# Loan repay prediction

Data location: https://drive.switch.ch/index.php/s/pCy5ctcFRsM2RdZ

Consider file `HomeCredit_train.csv`, which contains anonymized data shared from a financial institution (https://www.kaggle.com/c/home-credit-default-risk/).

Each row is a loan.  See `HomeCredit_description.csv` for a description of the columns (note that we only have a subset of the columns).  The target variable (column `TARGET`) contains 1 if the client had issues repaying the loan, 0 otherwise.

If you need it for faster experiments, the file  `HomeCredit_train_small.csv` contains only a small part of the training data.

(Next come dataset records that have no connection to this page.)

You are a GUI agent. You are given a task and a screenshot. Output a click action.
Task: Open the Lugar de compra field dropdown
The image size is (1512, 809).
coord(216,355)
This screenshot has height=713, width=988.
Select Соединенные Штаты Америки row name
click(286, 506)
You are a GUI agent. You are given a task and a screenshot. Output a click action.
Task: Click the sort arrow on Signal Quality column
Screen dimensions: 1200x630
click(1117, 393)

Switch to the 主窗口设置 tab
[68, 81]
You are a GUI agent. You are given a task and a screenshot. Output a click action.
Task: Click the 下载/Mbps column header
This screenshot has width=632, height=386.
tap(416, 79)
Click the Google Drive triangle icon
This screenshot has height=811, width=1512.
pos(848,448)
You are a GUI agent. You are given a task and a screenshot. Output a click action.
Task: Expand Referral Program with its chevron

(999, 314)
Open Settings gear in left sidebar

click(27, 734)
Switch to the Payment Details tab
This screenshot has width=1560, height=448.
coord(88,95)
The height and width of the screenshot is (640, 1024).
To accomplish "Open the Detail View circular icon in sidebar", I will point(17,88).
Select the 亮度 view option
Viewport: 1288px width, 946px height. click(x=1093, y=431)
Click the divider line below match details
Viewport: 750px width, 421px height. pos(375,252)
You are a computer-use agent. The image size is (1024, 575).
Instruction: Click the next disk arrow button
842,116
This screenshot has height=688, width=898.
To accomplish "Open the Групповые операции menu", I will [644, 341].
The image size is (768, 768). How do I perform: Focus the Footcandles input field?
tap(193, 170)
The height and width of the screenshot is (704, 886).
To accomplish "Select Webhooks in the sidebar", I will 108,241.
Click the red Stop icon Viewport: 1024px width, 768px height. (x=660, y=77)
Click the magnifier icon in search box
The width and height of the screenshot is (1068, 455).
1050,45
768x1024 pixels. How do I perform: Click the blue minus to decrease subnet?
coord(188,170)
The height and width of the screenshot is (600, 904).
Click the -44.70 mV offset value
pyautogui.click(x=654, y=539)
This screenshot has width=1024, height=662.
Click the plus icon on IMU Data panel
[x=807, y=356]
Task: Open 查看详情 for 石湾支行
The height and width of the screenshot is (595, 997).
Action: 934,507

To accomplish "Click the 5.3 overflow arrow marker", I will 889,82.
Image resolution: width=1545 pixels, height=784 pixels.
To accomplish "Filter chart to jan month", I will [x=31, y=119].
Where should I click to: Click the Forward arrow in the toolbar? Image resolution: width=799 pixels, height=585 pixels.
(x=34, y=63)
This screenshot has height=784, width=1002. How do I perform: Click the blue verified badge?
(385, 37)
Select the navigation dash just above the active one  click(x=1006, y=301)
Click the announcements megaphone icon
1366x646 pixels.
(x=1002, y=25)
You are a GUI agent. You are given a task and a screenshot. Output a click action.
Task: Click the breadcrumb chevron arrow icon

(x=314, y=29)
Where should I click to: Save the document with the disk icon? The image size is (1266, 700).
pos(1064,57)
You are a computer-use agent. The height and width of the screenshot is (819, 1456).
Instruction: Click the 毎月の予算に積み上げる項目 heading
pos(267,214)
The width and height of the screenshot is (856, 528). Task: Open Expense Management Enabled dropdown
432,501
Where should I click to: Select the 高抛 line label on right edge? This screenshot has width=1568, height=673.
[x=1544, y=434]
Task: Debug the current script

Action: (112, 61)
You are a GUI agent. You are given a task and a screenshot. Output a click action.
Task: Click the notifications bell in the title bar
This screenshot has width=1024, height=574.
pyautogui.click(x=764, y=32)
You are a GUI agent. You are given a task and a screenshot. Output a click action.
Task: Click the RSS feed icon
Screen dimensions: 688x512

## Exercise 1: exploratory analysis
Open the dataset using Pandas.

### 1.1
Which fraction of the loans are not repayed? 

### 1.2
Choose 3 variables you like and whose meaning you understand. Make one or two plots for each to describe its distribution (univariate analysis), and to check whether there is an obvious relation to the target variable (bivariate analysis).

In [None]:
# 1.1 
import pandas as pd

#df = pd.read_csv("HomeCredit_train_small.csv")
df = pd.read_csv("HomeCredit_train.csv")
df_blind = pd.read_csv("HomeCredit_test_blind.csv")
m = df["TARGET"].mean()
print(f"Fraction of not repayed loans = {m:.1%}")

In [None]:
# 1.2
import numpy as np
import plotly.graph_objects as go
from plotly.subplots import make_subplots

df_unpaid = df[df['TARGET']==1]
df_paid = df[df['TARGET']==0]

def unpaid_comparison(df, df_unpaid, col, title):
    ## Counts the occurrence of unqiue elements and stores in a series type
    data = df[col].value_counts()
    data.sort_values(ascending=False, inplace=True)
    #top 10
    data = data.head(10)
    
    f2 = go.Bar(x=data.values/np.sum(data)*100, y=data.index, orientation='h',
                marker_color='rgba(0, 0, 255, 0.7)')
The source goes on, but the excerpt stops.